**Prompt 1**
In the forum post about losing Kayla, where did the writer and her husband get Kayla?

#### Page ####

Need Comfort Please

    • Gold Top Dog

    Need Comfort Please





    I found this forum while I am sitting here hugging my beatutiful Kayla's favorite toy and her sweater, crying... wondering what point there is to go on in life without her. I have experienced nothing like this before and don't have a clue how I am going to make it through.

    Kayla stopped eating, well she would eat a piece or two after much coaxing but that's it. After about a week we decided she needed to go to the vet, we did actually get her to eat a hamburger patty which she really wanted (no problem getting her to eat that) because we thought she just needed SOMETHING in her system.  I took her to the vet, her full physical exam was fine but the vet said not eating is serious so she took blood. The results came back, Kayla had pancreatitis. Vet said to leave her there to get fluids and nutrition from an iv. I took her back the following two days for the same thing during the full business hours, taking her home at night. After the third day we redid the blood work, and the vet said everything was looking great and just to take her home with the antibiotics and antacids, and everything should be back to normal soon. She did seem to eat more, although still not normal.

    The second blood work was done Wednesday 3-15-06. Friday night, Sat. morning at about 5:00am while sleeping in her usual spot, in the bed with my husband and I under the covers right between us with her head on one of our pillows we heard a noise and both woke up. I reached over to turn on the light, well she had just died. Right there. In like, 2 seconds.  We rushed her to a 24 hour emergency vet although I think we knew it was over but were unwilling to believe it, or just needed to make sure there was nothing that could bring her back.  The vet there just said we would need to have her looked at to see exactly what happened, and put her in a box for us (which we put her blanket in as soon as we got back home.)

    We brought her in for a necropsy later on Satuarday (my husbands family friend is a vet who treated Kayla before we moved and got a new vet so we took her to him for this)  and found out that her pancreas had hemmoraged and killed her. All I could figure was that I had waited too long to bring her in in the first place and by the time we did it had damaged itself so bad that the treatment didnt help. The vet said that it probably would not have mattered.  I just wish we would have done an MRI in the first place because this would have been discovered but that is not standard practice and no one could have known to do such a thing.  Its just hard not to beat myself up over every little thing that may have gone differently.  Within a week my beautiful angel went from being healthy and happy as can be to not being with me anymore.  I could never had prepared myself for such a thing.  I can be thankful that she went in her sleep and that she was right where she was happy in bed with us, and that it was instantly with not a lot of pain. We are having her privately creamated with her blanket and toys so we can keep her near us forever.  I did keep one of her toys for my own comfort and it has helped.  I really can't imagine life without her, its so hard already, I miss her so much.  She was the most joyous thing in the world, the happiest, sweetest, most passionate thing on earth.  She was not a dog she was my daughter, my life.  She was Ms. Personality.  She was with me every second of the day.  The pictures are of her she was a german shephard and a miniature greyhound as far as we can figure.  Whatever she was it was absolutely perfect. We got her from the pound and it was the best thing we had ever done.  We will be getting another as soon as it seems comfortable to us.  That is also something we can take comfort in.. that we gave her a great life, but she deserved it and she gave us an even better life.   Its so unbearably painful, its not fair, it doesnt even seem real.   I guess I just needed to share my story so thank you for listening.Please keep us in your thoughts as we struggle through losing the love of our lives. Wish I knew about this forum earlier and hope to keep in touch.

#### Extracted entries ####

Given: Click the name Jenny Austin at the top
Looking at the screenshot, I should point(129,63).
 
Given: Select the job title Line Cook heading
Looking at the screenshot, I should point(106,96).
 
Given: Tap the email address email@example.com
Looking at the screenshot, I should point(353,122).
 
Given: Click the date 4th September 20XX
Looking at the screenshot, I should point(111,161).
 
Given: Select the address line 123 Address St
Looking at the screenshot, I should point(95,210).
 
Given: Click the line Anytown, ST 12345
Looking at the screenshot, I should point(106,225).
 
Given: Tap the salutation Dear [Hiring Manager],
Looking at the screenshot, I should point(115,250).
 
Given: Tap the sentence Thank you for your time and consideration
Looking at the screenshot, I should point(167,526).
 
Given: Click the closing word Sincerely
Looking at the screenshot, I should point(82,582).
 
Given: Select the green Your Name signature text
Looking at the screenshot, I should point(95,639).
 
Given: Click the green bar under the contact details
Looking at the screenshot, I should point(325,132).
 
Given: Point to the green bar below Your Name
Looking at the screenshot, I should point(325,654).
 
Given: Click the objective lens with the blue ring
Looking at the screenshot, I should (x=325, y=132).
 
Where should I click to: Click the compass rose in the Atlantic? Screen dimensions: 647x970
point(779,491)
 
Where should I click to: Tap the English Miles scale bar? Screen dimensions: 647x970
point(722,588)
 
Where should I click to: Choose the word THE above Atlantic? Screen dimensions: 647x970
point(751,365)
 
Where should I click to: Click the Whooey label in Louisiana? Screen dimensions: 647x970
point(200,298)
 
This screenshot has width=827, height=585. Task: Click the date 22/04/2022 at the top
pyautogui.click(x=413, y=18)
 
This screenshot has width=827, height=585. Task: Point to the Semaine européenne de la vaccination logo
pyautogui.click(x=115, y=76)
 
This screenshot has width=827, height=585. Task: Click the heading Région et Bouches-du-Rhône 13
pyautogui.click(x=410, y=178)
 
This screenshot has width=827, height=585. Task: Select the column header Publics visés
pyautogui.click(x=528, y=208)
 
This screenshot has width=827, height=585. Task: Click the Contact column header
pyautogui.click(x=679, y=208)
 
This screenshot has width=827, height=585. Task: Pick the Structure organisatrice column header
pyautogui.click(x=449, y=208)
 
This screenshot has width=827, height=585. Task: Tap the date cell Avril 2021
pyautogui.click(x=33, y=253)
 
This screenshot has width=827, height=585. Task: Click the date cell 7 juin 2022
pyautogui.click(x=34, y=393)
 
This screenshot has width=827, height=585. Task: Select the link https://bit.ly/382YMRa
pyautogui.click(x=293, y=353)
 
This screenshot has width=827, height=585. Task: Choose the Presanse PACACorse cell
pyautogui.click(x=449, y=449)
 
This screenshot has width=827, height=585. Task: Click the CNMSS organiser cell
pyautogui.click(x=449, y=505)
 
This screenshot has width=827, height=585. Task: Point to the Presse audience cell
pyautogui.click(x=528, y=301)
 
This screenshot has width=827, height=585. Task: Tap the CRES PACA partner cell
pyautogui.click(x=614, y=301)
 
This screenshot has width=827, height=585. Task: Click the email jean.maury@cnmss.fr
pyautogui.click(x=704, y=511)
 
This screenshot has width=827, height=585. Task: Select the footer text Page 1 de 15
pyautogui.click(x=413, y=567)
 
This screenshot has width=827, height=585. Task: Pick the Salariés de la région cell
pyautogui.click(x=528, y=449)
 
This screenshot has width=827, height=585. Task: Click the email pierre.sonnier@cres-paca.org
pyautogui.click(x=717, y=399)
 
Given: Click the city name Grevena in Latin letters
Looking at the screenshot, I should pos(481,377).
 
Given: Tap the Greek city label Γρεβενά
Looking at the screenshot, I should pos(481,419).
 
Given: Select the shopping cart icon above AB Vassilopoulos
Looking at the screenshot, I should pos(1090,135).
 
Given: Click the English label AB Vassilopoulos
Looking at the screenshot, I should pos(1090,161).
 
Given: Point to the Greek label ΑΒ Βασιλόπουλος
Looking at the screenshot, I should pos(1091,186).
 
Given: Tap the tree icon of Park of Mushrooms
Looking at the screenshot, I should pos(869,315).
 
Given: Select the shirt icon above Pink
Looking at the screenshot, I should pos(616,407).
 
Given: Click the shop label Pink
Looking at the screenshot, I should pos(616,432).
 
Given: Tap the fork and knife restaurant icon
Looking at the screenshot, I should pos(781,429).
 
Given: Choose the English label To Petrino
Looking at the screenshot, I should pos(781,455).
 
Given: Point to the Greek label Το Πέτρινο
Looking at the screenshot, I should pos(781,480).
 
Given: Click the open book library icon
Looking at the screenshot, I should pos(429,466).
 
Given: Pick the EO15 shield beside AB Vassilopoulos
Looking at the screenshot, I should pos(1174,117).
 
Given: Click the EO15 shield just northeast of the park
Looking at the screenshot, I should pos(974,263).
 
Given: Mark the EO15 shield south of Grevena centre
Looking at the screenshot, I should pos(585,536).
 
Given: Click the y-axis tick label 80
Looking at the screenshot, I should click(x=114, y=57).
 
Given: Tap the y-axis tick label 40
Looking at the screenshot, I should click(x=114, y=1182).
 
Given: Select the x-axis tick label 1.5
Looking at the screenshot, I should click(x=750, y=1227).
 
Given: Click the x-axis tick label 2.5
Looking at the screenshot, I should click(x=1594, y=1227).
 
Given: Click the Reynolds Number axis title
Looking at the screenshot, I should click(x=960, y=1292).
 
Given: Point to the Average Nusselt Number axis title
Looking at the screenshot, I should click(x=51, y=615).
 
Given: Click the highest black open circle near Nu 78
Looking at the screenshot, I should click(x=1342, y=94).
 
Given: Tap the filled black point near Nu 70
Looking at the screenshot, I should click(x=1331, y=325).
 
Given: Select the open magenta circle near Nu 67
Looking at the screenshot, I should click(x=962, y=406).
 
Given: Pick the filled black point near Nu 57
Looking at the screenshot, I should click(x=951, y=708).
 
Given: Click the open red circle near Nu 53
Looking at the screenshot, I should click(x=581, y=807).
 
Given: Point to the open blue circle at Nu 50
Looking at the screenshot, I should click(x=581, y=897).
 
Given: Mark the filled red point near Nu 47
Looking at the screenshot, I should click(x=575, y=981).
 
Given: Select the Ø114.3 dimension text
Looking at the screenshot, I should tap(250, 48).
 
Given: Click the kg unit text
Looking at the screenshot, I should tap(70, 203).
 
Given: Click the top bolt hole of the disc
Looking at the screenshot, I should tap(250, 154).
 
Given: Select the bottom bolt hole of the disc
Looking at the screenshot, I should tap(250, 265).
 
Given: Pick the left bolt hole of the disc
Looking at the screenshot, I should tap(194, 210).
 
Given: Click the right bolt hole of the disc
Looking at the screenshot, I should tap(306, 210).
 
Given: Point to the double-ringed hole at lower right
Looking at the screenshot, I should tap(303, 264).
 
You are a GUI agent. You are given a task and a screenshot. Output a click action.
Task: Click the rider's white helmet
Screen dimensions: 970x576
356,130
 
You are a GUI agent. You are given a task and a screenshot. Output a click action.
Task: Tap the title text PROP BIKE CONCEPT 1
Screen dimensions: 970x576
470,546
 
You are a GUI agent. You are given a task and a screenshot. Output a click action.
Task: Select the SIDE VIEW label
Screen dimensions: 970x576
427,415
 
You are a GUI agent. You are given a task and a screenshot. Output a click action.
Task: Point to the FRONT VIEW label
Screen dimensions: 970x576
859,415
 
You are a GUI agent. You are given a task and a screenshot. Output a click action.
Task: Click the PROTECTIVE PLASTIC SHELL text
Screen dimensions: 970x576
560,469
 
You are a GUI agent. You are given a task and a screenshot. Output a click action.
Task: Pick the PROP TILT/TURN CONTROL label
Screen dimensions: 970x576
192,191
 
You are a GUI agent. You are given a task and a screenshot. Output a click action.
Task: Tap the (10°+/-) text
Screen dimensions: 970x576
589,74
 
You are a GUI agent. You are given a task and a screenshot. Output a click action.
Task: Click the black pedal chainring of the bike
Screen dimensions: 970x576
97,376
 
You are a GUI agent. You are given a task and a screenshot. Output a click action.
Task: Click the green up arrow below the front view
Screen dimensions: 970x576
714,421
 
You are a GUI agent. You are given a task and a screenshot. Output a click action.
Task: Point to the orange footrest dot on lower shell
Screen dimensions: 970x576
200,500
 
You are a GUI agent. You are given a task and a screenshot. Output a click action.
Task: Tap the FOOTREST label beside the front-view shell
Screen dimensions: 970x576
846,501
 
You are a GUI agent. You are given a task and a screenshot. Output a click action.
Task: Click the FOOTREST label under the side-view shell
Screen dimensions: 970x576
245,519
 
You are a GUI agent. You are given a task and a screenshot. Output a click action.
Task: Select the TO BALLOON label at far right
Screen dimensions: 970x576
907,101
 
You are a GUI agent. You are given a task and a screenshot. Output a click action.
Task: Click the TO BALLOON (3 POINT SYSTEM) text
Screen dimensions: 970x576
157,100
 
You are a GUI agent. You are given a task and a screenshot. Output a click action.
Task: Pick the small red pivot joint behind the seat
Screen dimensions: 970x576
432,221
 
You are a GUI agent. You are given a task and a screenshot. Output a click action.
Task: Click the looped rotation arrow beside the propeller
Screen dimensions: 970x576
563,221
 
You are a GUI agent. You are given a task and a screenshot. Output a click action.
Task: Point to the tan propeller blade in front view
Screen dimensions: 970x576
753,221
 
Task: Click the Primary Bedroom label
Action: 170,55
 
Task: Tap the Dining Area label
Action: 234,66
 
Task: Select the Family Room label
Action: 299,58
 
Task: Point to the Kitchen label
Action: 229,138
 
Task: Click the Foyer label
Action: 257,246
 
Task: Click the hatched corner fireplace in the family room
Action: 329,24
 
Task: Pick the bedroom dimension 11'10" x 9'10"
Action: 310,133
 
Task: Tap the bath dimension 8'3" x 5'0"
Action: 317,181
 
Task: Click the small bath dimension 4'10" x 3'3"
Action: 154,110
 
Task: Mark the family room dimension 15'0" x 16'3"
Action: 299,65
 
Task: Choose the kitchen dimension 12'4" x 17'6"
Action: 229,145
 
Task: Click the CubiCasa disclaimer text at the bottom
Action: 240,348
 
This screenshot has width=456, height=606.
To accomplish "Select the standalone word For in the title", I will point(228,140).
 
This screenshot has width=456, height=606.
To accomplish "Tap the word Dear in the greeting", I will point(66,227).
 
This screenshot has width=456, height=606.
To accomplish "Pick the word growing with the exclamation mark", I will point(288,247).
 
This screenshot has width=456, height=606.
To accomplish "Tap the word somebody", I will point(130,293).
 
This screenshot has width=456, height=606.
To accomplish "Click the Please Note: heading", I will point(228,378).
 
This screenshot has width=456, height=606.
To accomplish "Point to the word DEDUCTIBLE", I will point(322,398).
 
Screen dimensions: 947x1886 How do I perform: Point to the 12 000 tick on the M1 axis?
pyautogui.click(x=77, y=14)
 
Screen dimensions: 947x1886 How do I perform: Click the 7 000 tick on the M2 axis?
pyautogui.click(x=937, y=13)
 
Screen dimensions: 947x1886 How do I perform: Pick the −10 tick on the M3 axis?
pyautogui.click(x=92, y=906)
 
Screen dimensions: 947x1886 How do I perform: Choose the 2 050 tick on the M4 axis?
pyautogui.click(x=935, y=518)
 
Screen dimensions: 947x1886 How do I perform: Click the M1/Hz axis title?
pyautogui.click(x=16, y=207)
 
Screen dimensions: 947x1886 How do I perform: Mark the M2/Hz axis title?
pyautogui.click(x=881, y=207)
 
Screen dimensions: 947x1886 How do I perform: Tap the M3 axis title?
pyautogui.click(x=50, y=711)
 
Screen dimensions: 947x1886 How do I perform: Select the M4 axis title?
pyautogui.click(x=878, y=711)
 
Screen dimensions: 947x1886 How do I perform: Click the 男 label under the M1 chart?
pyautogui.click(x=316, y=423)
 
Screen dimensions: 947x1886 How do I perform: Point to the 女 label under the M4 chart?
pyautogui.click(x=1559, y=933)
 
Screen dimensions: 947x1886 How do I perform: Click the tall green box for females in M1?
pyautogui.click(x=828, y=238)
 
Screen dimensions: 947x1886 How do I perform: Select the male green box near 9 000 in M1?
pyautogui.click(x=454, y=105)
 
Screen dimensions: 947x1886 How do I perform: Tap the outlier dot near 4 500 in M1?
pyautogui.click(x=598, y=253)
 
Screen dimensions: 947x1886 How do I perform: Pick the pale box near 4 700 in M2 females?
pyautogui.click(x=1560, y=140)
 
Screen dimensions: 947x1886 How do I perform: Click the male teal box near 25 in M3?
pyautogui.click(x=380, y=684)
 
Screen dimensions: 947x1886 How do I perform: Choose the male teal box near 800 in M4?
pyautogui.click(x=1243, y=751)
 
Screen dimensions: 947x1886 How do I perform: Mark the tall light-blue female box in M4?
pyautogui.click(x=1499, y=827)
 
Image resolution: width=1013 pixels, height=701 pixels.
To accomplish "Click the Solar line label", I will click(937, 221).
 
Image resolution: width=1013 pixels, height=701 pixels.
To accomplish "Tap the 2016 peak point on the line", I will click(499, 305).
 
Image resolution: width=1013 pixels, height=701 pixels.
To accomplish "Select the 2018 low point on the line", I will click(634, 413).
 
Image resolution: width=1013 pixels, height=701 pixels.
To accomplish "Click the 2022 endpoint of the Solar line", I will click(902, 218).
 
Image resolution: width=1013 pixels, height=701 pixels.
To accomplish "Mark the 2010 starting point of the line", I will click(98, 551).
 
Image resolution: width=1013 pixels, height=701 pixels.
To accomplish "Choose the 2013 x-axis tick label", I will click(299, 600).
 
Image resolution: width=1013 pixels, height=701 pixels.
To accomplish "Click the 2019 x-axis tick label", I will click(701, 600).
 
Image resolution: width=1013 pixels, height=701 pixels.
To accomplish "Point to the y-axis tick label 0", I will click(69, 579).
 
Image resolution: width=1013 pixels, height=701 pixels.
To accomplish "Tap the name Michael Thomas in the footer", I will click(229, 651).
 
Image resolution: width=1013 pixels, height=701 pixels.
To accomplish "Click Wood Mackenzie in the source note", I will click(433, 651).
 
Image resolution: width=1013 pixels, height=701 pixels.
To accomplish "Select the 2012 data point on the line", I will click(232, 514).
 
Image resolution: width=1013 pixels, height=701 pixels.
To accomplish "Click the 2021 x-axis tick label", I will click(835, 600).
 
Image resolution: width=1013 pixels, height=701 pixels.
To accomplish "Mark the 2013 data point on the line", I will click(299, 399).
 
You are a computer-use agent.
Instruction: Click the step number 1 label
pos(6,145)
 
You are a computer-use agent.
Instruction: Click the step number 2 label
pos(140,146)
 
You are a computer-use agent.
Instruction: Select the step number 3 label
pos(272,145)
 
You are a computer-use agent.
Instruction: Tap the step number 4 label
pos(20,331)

####

**Prompt 2**
Report every line of the listing above that contains the word "chart". Case counts.

**Response 1**
From the pound.

**Response 2**
Screen dimensions: 947x1886 How do I perform: Click the 男 label under the M1 chart?
Screen dimensions: 947x1886 How do I perform: Point to the 女 label under the M4 chart?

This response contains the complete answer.